__WHAT YOU HAVE TO DO__
Which lines in the data below contain the string "will"? Show each one.

Recorded data
◇ ◇ ◇ ◇ ◇

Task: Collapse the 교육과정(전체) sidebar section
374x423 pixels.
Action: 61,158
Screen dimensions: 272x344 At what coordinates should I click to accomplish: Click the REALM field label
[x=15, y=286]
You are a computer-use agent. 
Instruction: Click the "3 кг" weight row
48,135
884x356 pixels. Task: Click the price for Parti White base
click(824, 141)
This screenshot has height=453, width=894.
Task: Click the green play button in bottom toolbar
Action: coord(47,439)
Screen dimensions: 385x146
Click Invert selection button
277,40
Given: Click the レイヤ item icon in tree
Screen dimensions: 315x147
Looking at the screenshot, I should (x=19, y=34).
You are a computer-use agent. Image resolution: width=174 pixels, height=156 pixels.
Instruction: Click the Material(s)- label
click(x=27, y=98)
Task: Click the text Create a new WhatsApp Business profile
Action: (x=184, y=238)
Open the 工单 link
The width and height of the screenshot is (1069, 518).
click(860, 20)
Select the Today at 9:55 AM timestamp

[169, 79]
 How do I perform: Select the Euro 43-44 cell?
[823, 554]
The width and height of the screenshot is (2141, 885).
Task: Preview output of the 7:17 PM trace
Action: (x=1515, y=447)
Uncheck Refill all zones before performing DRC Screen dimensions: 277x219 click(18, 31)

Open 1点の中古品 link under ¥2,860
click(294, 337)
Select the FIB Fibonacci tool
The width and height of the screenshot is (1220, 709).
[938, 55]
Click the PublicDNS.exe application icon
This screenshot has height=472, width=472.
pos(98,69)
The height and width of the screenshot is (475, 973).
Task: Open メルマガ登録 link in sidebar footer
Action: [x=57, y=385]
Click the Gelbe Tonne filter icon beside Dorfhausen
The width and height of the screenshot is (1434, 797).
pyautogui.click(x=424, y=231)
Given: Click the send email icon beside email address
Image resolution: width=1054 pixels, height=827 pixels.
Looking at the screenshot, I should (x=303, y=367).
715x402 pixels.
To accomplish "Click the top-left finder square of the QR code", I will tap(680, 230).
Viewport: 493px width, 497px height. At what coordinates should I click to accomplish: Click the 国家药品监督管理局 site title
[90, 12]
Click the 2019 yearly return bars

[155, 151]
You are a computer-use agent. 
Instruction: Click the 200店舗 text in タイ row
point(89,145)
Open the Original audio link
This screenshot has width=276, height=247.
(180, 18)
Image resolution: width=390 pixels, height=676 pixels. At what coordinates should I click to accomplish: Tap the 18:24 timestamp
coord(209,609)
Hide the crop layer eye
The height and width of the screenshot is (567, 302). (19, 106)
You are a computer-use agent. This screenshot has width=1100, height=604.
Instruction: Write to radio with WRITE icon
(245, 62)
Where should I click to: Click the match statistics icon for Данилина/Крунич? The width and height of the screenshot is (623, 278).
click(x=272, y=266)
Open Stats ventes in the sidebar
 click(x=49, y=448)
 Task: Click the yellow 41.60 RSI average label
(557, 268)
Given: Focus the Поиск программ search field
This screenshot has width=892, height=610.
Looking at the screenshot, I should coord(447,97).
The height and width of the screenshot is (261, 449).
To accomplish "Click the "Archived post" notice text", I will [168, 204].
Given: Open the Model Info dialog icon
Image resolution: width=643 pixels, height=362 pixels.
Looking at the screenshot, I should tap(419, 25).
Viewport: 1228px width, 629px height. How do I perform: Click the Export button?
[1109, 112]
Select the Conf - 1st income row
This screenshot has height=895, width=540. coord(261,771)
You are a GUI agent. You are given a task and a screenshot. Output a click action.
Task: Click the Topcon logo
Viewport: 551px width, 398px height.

◇ ◇ ◇ ◇ ◇

__RESPONSE TO THIS EXERCISE__
To accomplish "Click the top-left finder square of the QR code", I will tap(680, 230).
To accomplish "Click the "Archived post" notice text", I will [168, 204].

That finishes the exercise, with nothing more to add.